By the second week of the strike, some mainstream outlets demonstrated a temporary tone-shift:
Some sections of the corporate media, such as the New York Times, the Washington Post and the ABC television network, began to acknowledge inequality and to discuss the problems of the US working class.
Then, when the Teamsters won nearly all their demands, with massive public support, media were forced to answer:
What could explain the new prolabor mood in American society and the concomitant failure of antiunion propaganda? In trying to address these questions, the corporate media had to admit, however grudgingly, that a rising tide had not lifted all boats; that is, the working classes had not shared in the promised fruit of globalization.
Coverage of a UPS strike in August may be susceptible to the same forces that brought corporate media to heel in 1997—that is, UPSers’ successful campaign to win the hearts and minds of both their customers and the wider public, and to lift the veil on “Big Brown.”
Today, unions are more popular than they have been in nearly six decades. UPS delivery drivers are in ever more contact with an ecommerce-addicted public.

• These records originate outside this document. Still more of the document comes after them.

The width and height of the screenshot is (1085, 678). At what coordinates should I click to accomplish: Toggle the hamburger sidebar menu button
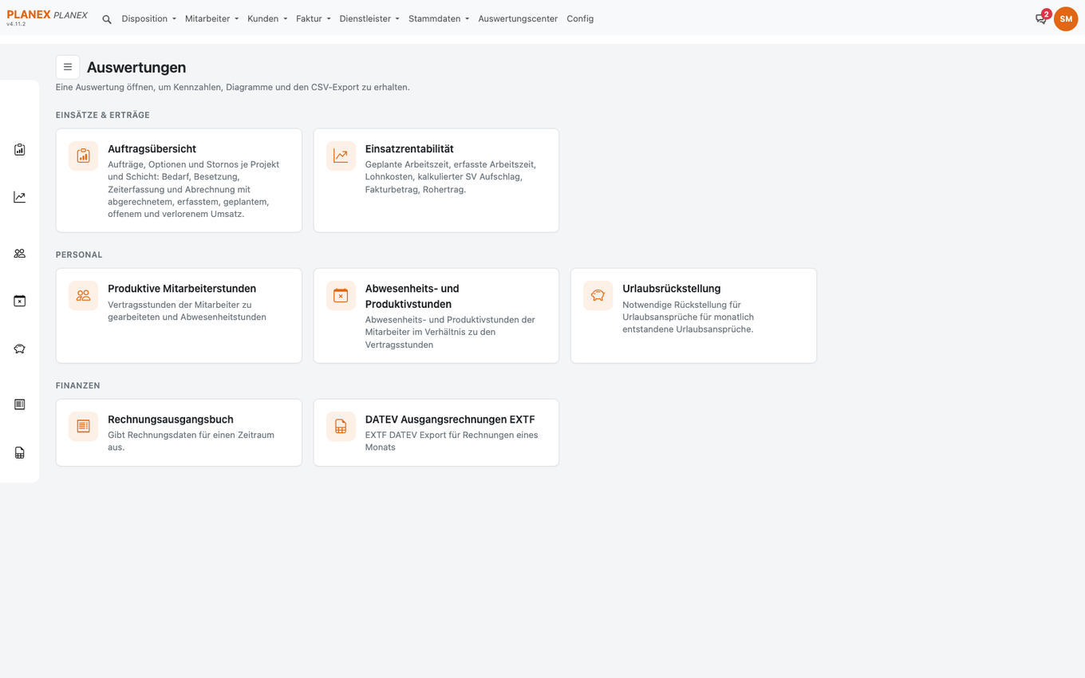pyautogui.click(x=68, y=67)
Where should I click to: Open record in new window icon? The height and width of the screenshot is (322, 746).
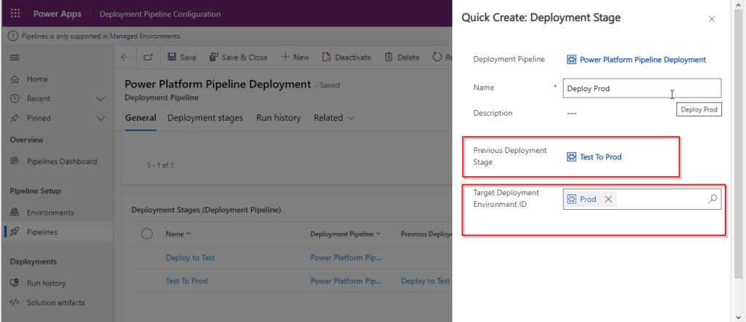148,58
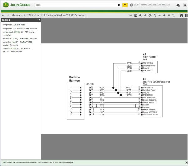Click the cloud sync status icon
The height and width of the screenshot is (166, 188).
178,5
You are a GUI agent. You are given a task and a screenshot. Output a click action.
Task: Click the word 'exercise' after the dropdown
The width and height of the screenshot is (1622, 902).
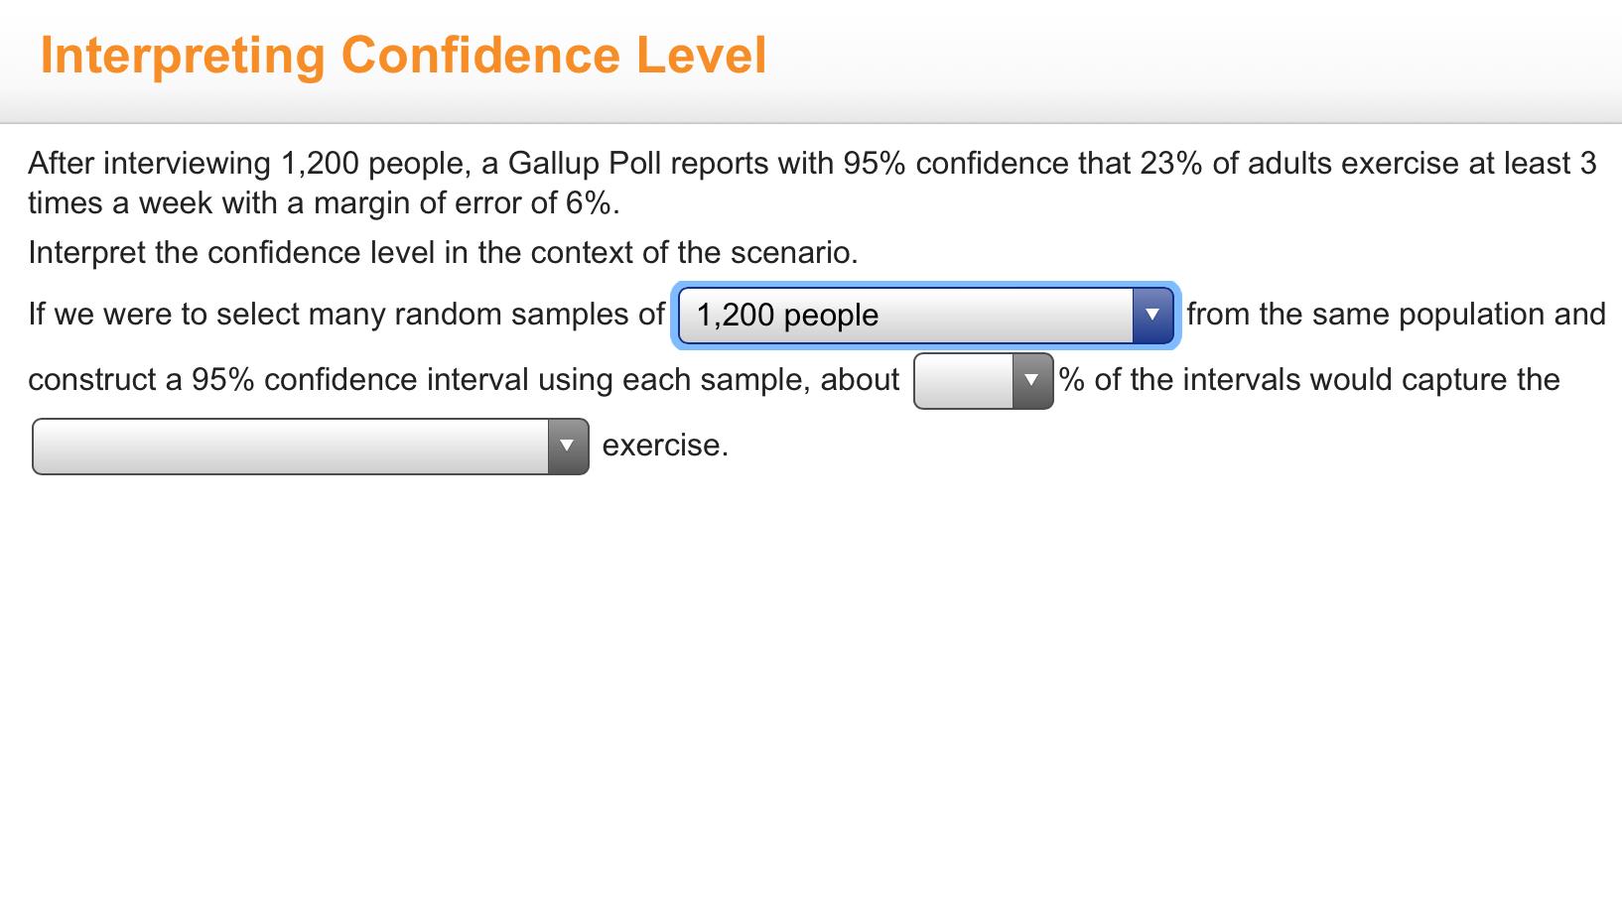pyautogui.click(x=663, y=446)
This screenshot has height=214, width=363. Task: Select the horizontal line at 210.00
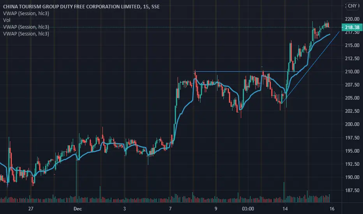pos(241,72)
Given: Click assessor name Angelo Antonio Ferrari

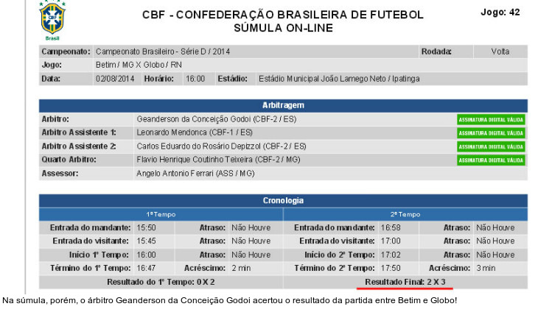Looking at the screenshot, I should click(x=195, y=174).
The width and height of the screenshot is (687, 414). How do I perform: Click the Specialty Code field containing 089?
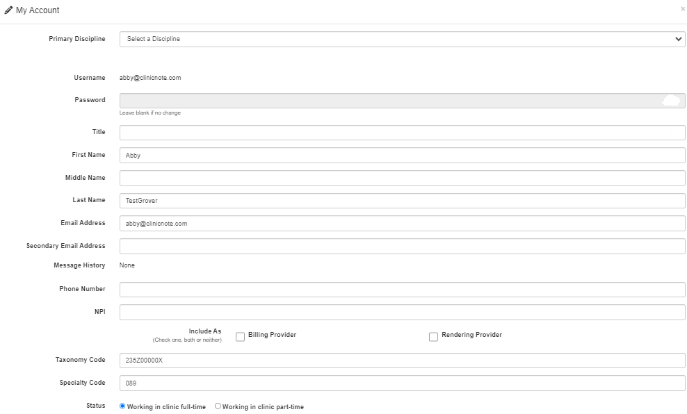(401, 382)
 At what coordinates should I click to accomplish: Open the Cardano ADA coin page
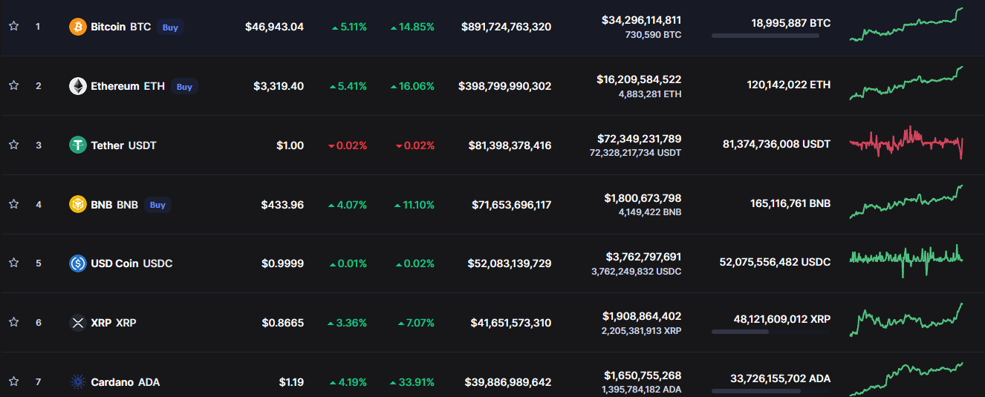(125, 382)
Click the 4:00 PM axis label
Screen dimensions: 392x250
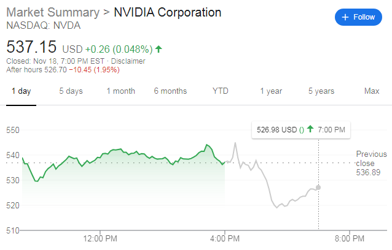[225, 238]
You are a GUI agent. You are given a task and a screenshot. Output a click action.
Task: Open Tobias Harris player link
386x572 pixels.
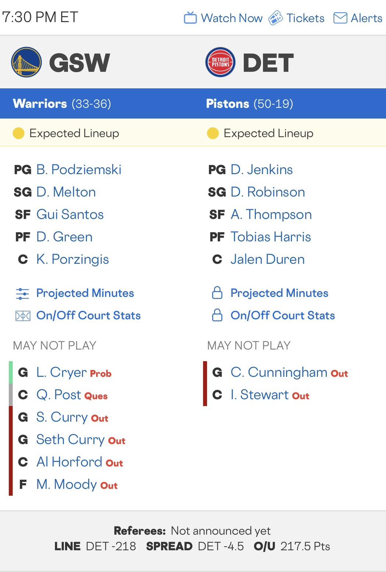(x=271, y=237)
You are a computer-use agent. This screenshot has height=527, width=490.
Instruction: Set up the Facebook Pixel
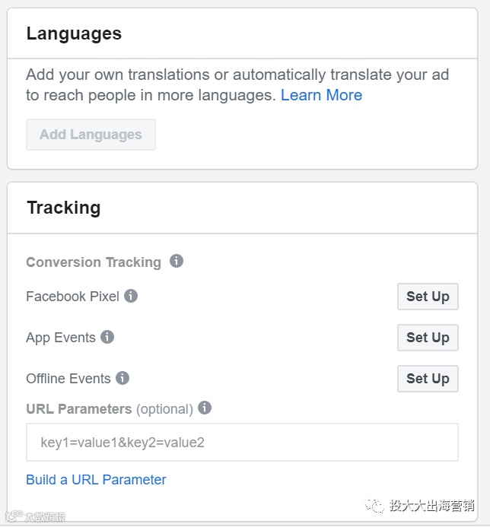[x=428, y=297]
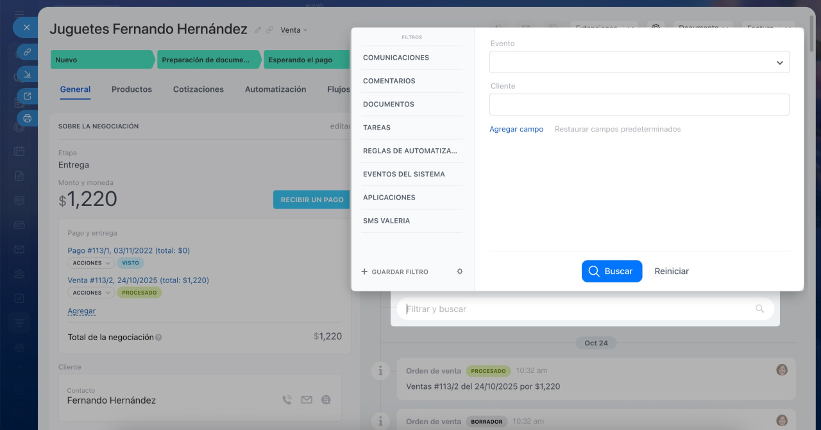Open the Venta pipeline dropdown
Viewport: 821px width, 430px height.
(294, 30)
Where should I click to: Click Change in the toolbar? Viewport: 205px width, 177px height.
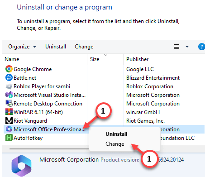pos(84,47)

And fueled by the return of the “labor beat” in many newsrooms—which are undergoing a unionization wave themselves—the adversities of logistics workers at multi-billion-dollar corporations like Amazon and UPS are now more popularly known.
Without much questioning—and with, often, active support—from corporate media, economic inequality has only deepened since 1997. Workers across industries are beginning to understand that they can do something about it. And that means taking control of their own stories.